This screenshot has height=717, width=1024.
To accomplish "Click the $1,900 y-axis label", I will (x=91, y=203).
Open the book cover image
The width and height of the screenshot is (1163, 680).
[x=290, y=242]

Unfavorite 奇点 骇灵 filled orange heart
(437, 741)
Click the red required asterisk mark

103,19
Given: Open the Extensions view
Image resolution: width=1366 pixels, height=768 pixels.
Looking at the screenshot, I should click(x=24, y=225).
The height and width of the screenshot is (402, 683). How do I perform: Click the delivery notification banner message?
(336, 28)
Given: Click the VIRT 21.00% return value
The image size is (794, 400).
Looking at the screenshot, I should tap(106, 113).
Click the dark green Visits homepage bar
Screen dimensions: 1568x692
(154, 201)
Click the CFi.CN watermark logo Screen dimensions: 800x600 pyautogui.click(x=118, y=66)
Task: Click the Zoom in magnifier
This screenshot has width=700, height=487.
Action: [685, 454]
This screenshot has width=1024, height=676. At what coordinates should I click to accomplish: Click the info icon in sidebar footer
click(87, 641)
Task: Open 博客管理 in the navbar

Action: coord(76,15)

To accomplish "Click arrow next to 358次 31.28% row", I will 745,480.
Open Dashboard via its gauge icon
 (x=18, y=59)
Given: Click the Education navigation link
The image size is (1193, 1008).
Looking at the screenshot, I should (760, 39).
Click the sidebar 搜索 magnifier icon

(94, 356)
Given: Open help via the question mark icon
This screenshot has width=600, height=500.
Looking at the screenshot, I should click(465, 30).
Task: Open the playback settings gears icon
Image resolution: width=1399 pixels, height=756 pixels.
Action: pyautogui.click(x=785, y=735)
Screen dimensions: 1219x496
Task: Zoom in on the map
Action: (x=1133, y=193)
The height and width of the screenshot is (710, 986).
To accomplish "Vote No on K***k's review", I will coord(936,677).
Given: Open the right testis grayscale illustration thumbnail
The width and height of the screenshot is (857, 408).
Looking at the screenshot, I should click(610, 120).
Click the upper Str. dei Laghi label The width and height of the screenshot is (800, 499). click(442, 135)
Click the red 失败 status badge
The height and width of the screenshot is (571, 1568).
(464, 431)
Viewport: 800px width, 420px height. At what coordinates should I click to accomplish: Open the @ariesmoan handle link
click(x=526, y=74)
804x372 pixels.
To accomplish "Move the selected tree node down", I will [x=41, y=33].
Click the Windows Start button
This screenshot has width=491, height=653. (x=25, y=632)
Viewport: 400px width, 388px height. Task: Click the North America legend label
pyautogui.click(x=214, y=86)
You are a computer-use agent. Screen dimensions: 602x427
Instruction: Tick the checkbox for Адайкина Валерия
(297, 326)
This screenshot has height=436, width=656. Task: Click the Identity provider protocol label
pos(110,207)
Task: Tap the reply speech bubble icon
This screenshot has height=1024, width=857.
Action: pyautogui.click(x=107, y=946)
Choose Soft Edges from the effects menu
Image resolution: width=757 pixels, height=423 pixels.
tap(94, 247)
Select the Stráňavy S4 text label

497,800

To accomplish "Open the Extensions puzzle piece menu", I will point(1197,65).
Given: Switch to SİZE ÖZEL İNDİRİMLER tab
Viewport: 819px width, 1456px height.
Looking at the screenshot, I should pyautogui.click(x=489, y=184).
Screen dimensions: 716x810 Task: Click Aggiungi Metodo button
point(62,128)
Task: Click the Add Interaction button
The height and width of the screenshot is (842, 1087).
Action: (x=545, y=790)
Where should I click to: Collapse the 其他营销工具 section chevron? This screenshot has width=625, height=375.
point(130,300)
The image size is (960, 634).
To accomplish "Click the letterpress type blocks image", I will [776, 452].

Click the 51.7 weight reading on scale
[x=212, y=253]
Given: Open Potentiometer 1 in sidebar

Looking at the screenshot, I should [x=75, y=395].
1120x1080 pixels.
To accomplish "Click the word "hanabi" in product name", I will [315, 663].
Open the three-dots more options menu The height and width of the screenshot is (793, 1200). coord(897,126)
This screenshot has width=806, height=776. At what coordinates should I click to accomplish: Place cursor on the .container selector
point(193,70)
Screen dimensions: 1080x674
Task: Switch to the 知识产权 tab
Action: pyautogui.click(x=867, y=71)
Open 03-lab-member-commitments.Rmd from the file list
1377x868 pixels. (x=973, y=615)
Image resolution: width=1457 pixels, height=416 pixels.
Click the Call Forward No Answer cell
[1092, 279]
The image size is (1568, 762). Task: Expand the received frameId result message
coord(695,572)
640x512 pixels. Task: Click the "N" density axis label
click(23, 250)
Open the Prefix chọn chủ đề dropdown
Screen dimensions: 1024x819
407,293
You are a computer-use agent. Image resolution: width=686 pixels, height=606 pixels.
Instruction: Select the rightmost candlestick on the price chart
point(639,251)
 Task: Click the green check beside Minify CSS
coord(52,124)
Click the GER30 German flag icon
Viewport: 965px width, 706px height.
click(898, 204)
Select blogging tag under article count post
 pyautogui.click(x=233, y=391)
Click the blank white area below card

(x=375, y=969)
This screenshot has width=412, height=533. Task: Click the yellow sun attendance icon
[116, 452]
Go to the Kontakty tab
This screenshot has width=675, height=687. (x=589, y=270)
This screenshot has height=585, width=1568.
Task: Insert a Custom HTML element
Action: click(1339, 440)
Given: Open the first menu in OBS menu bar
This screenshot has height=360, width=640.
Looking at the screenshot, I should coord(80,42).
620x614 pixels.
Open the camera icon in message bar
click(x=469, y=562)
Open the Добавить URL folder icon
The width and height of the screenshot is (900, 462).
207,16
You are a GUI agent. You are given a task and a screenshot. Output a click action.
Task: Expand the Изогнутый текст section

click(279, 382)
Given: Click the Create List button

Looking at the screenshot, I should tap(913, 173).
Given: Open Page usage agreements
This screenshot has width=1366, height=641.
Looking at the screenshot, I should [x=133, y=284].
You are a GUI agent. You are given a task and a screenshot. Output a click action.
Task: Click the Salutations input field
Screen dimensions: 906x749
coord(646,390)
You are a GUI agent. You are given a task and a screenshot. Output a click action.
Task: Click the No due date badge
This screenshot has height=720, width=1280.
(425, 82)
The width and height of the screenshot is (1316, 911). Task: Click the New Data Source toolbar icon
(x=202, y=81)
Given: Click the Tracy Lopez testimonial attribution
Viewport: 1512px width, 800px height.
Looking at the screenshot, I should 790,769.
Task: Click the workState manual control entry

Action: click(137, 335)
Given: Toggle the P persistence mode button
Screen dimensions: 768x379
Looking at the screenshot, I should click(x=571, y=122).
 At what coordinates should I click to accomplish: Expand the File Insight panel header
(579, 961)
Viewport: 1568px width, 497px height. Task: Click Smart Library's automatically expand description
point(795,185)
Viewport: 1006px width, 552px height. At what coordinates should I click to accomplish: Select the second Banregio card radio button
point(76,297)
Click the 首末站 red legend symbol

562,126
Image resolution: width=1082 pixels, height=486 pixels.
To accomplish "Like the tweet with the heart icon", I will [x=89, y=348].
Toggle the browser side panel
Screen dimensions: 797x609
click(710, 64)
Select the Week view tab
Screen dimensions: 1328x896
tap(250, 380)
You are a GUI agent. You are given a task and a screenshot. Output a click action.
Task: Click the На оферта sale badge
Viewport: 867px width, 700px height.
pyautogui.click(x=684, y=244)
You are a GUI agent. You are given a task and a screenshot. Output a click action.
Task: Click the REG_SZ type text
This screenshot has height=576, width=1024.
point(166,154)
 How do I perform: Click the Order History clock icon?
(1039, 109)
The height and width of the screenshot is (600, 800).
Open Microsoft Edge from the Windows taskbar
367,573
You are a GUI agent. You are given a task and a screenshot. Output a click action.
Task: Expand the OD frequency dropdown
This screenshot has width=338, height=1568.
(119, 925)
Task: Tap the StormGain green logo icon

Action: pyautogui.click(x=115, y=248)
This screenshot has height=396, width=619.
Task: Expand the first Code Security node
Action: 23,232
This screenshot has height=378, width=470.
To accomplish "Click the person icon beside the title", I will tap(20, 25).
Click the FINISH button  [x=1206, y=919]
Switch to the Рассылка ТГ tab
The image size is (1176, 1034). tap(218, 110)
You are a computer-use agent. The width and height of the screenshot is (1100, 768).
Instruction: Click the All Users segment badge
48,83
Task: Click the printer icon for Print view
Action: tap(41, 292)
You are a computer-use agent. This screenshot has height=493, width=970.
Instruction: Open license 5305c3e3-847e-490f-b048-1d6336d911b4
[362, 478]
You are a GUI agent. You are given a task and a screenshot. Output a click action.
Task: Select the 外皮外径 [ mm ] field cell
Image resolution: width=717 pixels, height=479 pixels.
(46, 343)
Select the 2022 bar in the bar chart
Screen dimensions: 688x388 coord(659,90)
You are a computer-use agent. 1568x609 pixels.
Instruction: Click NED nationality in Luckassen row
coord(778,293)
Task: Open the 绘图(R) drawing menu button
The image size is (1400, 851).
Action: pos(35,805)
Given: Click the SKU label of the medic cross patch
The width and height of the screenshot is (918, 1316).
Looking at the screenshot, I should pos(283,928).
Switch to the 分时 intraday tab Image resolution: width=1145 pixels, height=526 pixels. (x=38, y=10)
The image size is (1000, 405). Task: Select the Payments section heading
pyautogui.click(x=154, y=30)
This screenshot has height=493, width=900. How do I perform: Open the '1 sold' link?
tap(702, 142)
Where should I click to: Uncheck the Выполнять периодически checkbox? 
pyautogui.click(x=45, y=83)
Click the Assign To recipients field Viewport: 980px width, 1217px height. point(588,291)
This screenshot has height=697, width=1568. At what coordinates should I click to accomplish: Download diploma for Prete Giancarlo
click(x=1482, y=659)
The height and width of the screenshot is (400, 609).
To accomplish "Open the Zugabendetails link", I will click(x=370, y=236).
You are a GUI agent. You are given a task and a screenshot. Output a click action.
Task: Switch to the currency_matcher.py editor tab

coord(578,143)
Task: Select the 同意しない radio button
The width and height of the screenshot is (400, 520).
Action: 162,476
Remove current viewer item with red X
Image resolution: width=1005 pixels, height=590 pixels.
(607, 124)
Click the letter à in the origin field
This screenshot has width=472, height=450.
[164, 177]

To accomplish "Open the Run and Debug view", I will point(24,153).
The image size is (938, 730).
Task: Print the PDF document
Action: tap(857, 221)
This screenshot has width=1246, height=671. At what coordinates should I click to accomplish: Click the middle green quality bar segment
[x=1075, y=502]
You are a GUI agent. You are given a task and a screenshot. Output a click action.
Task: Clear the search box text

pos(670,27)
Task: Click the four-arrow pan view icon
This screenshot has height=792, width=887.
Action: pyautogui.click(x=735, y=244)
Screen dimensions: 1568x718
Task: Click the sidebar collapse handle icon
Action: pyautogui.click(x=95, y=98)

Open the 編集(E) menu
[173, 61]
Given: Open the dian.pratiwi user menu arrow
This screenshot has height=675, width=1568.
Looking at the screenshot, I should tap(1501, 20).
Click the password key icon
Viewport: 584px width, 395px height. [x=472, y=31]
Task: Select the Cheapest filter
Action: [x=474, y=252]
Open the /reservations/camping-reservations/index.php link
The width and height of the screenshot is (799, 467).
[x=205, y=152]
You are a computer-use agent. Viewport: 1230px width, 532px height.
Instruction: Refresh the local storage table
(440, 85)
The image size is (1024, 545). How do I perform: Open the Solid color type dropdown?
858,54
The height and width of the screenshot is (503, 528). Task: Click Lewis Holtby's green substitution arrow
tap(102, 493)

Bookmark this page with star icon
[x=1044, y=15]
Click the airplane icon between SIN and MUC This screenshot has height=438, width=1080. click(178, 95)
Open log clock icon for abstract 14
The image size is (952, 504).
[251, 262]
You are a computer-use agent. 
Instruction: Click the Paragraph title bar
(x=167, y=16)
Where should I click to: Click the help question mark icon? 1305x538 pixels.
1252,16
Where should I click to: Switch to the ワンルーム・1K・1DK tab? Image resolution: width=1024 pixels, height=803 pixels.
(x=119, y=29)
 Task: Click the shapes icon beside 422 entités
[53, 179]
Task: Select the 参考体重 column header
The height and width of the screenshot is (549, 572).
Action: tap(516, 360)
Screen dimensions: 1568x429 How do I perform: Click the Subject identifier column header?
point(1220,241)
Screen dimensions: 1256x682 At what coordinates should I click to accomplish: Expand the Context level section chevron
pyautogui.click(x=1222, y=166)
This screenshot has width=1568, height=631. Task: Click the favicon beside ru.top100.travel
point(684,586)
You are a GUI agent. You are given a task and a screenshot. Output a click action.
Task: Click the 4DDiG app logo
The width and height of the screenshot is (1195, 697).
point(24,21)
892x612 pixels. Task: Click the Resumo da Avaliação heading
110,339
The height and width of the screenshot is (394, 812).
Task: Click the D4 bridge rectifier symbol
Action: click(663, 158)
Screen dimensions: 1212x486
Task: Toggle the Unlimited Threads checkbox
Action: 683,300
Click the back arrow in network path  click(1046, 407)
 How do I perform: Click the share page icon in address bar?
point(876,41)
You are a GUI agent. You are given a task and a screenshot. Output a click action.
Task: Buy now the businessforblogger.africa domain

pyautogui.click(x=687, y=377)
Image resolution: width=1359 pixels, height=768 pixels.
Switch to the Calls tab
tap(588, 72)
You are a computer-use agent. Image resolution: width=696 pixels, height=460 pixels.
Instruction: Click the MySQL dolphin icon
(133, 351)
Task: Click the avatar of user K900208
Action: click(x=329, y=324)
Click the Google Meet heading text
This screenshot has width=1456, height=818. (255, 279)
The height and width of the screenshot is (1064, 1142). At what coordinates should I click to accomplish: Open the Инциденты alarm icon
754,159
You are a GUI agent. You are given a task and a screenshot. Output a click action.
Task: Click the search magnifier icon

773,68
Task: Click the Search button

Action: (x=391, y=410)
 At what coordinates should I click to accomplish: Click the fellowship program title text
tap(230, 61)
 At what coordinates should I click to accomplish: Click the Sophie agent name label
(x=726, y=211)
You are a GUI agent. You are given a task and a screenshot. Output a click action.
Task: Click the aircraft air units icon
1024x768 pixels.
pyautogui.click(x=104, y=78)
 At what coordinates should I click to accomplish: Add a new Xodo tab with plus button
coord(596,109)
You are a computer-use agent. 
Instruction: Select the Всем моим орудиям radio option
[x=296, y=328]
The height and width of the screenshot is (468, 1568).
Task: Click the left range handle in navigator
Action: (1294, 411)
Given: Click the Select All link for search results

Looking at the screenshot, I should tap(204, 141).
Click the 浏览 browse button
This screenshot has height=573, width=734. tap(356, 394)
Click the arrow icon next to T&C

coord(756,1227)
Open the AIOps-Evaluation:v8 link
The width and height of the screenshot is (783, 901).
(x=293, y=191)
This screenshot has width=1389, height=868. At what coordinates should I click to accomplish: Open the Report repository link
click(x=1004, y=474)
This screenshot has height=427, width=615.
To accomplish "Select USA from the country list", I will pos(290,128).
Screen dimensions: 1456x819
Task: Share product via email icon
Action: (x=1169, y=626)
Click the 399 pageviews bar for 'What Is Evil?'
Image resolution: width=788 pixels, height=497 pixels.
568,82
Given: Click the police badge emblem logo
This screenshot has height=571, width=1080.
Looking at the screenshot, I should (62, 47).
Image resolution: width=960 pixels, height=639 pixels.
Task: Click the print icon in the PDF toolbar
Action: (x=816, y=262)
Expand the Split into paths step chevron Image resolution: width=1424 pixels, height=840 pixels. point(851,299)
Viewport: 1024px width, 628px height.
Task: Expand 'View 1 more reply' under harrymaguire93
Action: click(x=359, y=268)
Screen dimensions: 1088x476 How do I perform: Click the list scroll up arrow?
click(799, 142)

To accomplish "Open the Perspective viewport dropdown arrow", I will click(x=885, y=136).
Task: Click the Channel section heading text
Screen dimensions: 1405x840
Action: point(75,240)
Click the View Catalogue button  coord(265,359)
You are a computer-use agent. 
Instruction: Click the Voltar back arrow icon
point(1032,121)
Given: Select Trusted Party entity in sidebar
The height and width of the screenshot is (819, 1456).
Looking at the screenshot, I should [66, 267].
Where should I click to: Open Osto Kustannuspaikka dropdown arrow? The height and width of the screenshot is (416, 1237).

----------

_Exercise brief_
Take the entries above and return only the lines from the one with "This screenshot has height=697, width=1568." to the one with "Task: Click the four-arrow pan view icon", both included, unchanged.

_Completed exercise_
This screenshot has height=697, width=1568. At what coordinates should I click to accomplish: Download diploma for Prete Giancarlo
click(x=1482, y=659)
The height and width of the screenshot is (400, 609).
To accomplish "Open the Zugabendetails link", I will click(x=370, y=236).
You are a GUI agent. You are given a task and a screenshot. Output a click action.
Task: Switch to the currency_matcher.py editor tab

coord(578,143)
Task: Select the 同意しない radio button
The width and height of the screenshot is (400, 520).
Action: 162,476
Remove current viewer item with red X
Image resolution: width=1005 pixels, height=590 pixels.
(607, 124)
Click the letter à in the origin field
This screenshot has width=472, height=450.
[164, 177]

To accomplish "Open the Run and Debug view", I will point(24,153).
The image size is (938, 730).
Task: Print the PDF document
Action: tap(857, 221)
This screenshot has width=1246, height=671. At what coordinates should I click to accomplish: Click the middle green quality bar segment
[x=1075, y=502]
You are a GUI agent. You are given a task and a screenshot. Output a click action.
Task: Clear the search box text

pos(670,27)
Task: Click the four-arrow pan view icon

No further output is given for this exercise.